**EXERCISE DIRECTIONS**
Return the records below from the line containing "The image size is (1200, 927)." onward, exactly, through and including the last line.
--- DATA FOR PROCESSING Enclosed Below ---
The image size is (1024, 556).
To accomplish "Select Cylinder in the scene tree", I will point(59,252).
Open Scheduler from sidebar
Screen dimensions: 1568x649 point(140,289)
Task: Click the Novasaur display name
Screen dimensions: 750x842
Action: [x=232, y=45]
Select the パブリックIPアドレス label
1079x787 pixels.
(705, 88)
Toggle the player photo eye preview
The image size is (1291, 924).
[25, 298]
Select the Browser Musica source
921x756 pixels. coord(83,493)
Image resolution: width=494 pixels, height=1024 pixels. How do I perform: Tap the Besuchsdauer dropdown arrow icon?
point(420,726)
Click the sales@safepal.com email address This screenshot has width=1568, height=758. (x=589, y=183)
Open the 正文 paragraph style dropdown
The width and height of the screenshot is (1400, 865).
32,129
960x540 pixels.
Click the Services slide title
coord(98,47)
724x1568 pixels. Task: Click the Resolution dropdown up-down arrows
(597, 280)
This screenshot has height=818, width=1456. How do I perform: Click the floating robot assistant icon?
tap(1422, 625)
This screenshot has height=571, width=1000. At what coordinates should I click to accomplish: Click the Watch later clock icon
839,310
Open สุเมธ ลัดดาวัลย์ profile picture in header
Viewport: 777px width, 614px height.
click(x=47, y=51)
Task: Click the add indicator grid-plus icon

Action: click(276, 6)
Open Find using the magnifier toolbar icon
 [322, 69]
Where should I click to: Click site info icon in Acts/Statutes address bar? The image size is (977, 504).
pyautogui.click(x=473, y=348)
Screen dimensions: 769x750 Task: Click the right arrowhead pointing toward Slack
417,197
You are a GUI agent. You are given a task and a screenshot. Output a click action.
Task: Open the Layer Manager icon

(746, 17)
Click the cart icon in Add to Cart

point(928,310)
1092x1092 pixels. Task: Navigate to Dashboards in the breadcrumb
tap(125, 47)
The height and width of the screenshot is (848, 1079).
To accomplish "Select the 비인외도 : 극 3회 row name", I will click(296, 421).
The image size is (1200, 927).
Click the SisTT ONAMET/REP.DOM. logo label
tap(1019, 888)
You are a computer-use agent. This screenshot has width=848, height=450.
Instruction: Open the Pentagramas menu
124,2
--- End of Enclosed DATA FOR PROCESSING ---
**TASK ANSWER**
The image size is (1200, 927).
Click the SisTT ONAMET/REP.DOM. logo label
tap(1019, 888)
You are a computer-use agent. This screenshot has width=848, height=450.
Instruction: Open the Pentagramas menu
124,2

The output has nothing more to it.